Three broad classes established by Childs (SCC) where a duty of
care might be owed for nonfeasance:
1. When def. intentionally attracts third parties to inherently or
obviously risky events
2. Paternalistic rel’ships of supervising and control producing an
imbalance of power and vulnerability
3. Defs offer services to public for financial gain that include
attendant responsibilities to act with special care to minimize risk
to users of the service
Page 18 of 85
Crocker v. Sundance (Liability of Commercial hosts to their
intoxicated guests)
Facts: Ski hill owners let an intoxicated man participate in an event involving ski hills
and inner tubes. Continued to let him drink during the event and continued to let him
participate even after he got injured.
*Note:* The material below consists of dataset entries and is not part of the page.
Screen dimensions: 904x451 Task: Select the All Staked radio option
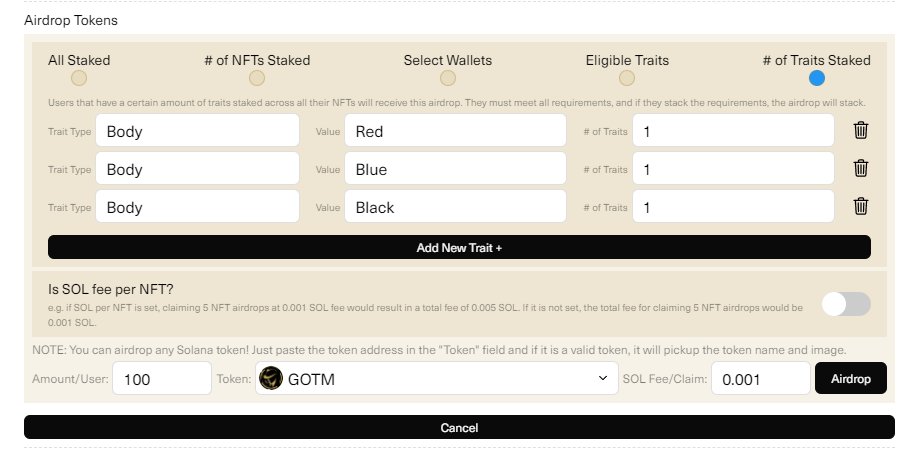(79, 78)
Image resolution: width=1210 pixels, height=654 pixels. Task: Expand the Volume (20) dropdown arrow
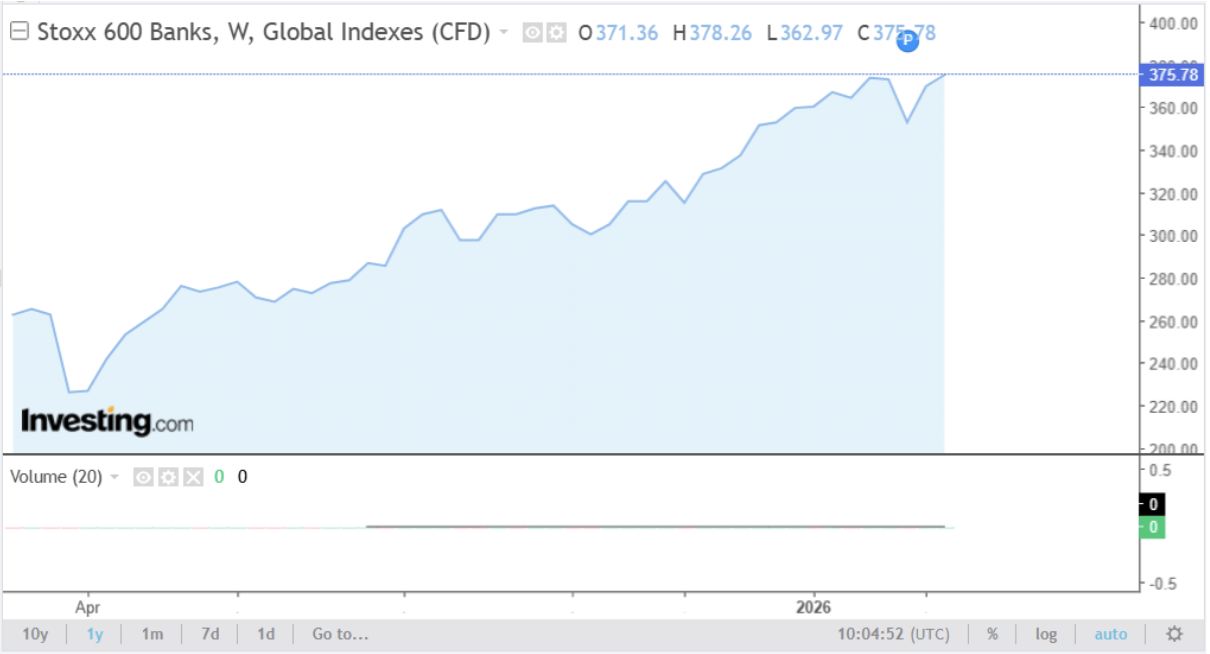point(114,477)
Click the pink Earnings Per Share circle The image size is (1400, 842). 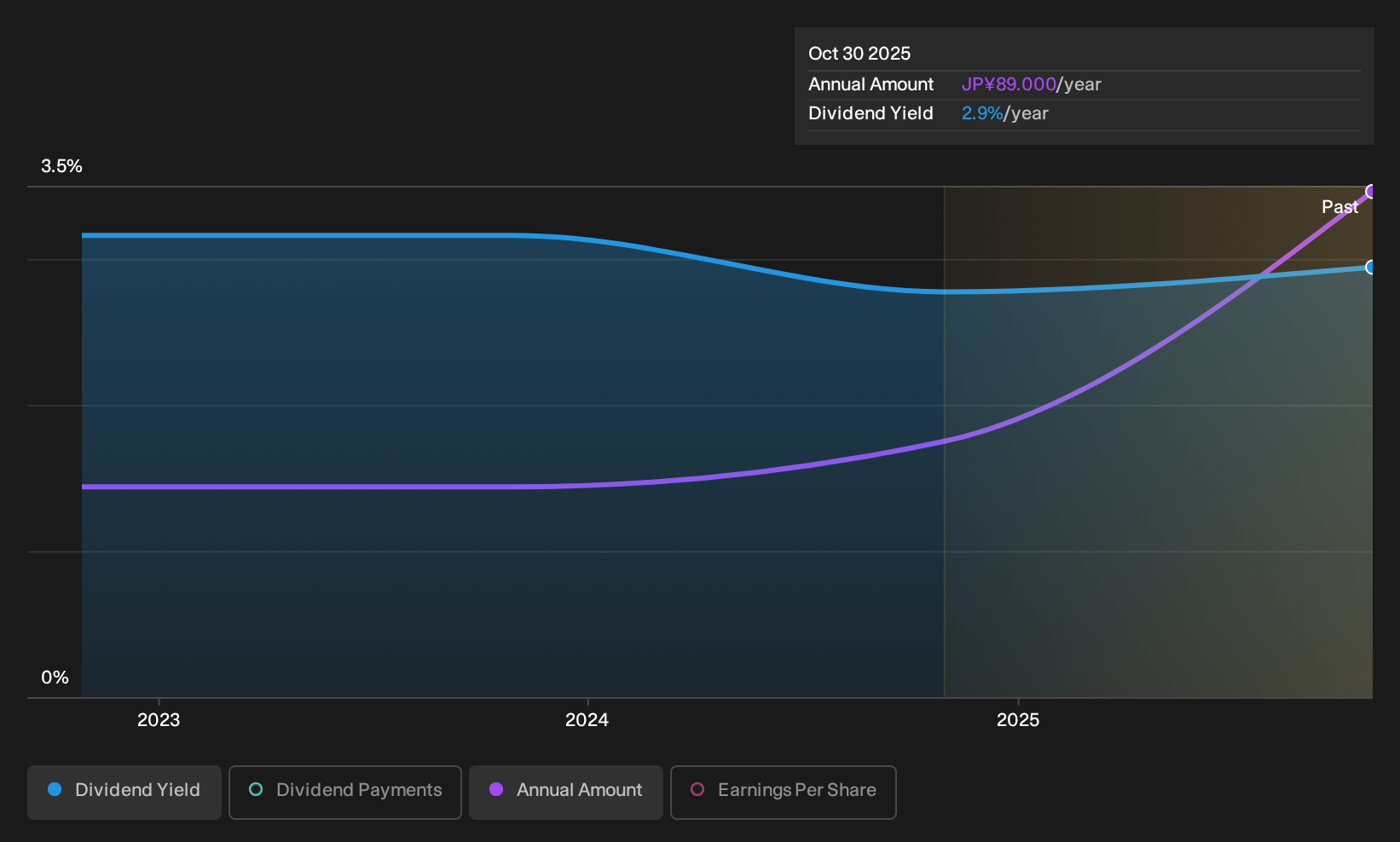[697, 789]
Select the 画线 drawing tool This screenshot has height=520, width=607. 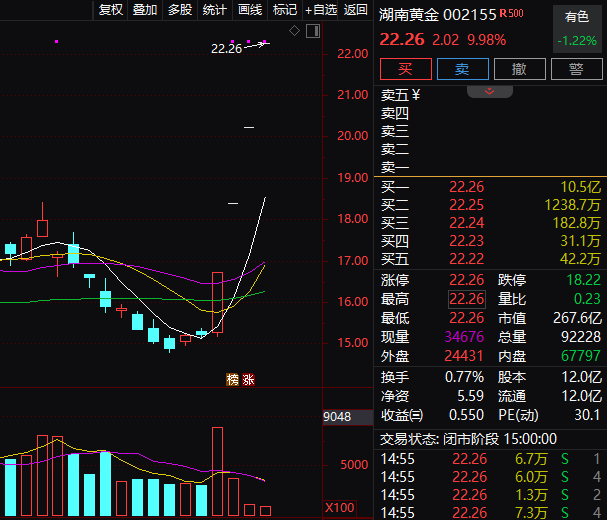pyautogui.click(x=250, y=10)
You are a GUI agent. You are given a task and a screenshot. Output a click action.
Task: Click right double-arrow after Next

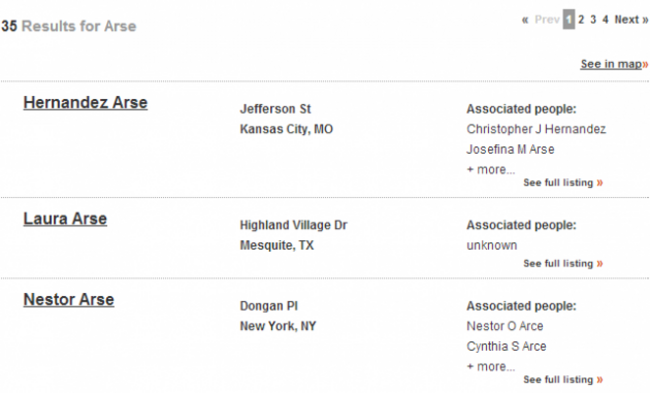pyautogui.click(x=645, y=19)
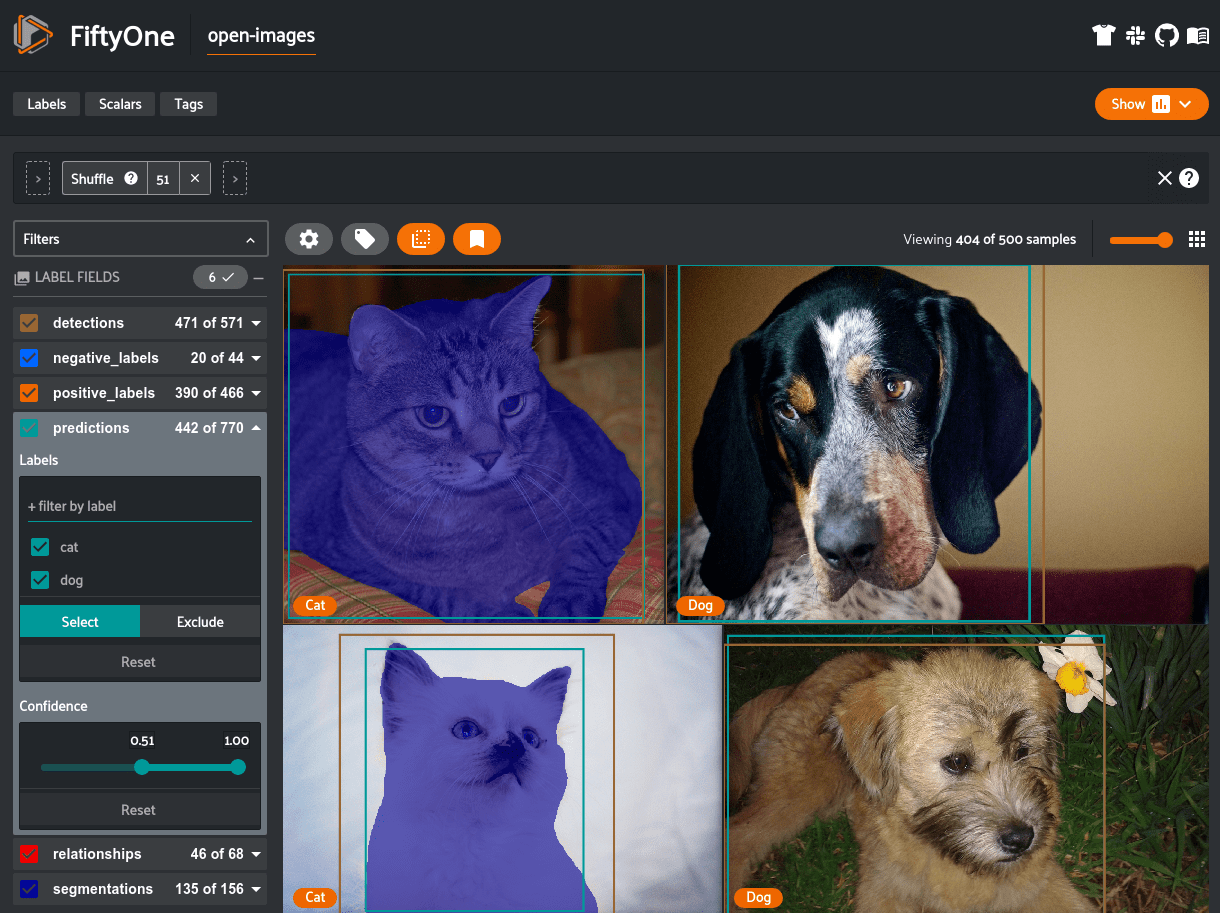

In the end, plaintiff got injured so badly that he
became paralyzed.
Holding: Def owed the pltf a duty to take reasonable steps to protect pltf
Reasons: Authority and control def had over race, inherent danger in the contest, def’s
knowledge of pltfs drunkenness, def’s commercial interest in the event, heightened
danger of racing while intoxicated
What this case stands for: Commercial host liability. Bar owners and suppliers of
alcoholic beverages in commercial settings owe an affirmative duty of care to their
patrons who become intoxicated. That’s because proximity is grounded in the economic
relationship and the financial benefit (doesn’t have to be money, could be publicity, etc)
the def. receives.
Also, re: inherent danger: When one intentionally attracts third parties to dangerous
events, they are expected to look after the well being of those they attract.
Stewart v. Pettie (liability of commercial hosts to third parties injured
by their intoxicated guests, reasonable care, also a reasonably
foreseeability issue)
Facts: Defendant drives home drunk from a commercial event, gets into accident which
injures pltf, a passenger, seriously.
Holding: Commercial host is not liable for the injuries
Reasons: Reasonably foreseeable that patrons of a bar who drive home drunk could
injure other third parties on the road. Proximate relationship exists in these
circumstances. However, pltf failed to show that def’s negligence caused the injuries.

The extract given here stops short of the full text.